Set problem
Rewrite the data from the line that contains "You are a computer-use" through the line that contains "Looking at the screenshot, I should click(x=358, y=54).", changing "swatch" to "square" and leaving all else unchanged.

(Text and item location entries)
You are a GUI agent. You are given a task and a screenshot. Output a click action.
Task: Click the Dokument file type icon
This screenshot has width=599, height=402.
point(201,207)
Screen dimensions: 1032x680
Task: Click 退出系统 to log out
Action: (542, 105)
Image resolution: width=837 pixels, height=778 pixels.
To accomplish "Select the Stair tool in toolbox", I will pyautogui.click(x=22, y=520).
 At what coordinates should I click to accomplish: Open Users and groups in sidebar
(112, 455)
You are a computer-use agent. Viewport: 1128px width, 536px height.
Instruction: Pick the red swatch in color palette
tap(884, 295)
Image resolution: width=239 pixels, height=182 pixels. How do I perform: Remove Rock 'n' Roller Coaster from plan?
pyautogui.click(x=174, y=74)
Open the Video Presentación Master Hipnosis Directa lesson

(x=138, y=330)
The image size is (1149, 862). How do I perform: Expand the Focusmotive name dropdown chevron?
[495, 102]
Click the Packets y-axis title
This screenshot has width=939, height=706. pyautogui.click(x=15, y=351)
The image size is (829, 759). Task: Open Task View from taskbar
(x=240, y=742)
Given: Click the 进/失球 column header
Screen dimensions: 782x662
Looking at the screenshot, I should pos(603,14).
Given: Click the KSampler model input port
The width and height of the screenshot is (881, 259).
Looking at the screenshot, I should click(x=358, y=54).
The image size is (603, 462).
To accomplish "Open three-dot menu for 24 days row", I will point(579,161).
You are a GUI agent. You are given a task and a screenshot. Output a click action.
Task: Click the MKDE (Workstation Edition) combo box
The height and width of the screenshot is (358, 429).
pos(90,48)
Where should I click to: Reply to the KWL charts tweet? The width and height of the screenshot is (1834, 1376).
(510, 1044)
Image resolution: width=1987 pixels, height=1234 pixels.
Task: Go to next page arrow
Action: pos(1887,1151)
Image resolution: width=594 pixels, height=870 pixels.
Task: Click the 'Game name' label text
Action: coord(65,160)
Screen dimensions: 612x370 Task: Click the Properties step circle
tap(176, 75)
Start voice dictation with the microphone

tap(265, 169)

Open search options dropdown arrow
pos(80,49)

Response
You are a computer-use agent. Viewport: 1128px width, 536px height.
Instruction: Pick the red square in color palette
tap(884, 295)
Image resolution: width=239 pixels, height=182 pixels. How do I perform: Remove Rock 'n' Roller Coaster from plan?
pyautogui.click(x=174, y=74)
Open the Video Presentación Master Hipnosis Directa lesson

(x=138, y=330)
The image size is (1149, 862). How do I perform: Expand the Focusmotive name dropdown chevron?
[495, 102]
Click the Packets y-axis title
This screenshot has width=939, height=706. pyautogui.click(x=15, y=351)
The image size is (829, 759). Task: Open Task View from taskbar
(x=240, y=742)
Given: Click the 进/失球 column header
Screen dimensions: 782x662
Looking at the screenshot, I should pos(603,14).
Given: Click the KSampler model input port
The width and height of the screenshot is (881, 259).
Looking at the screenshot, I should click(x=358, y=54).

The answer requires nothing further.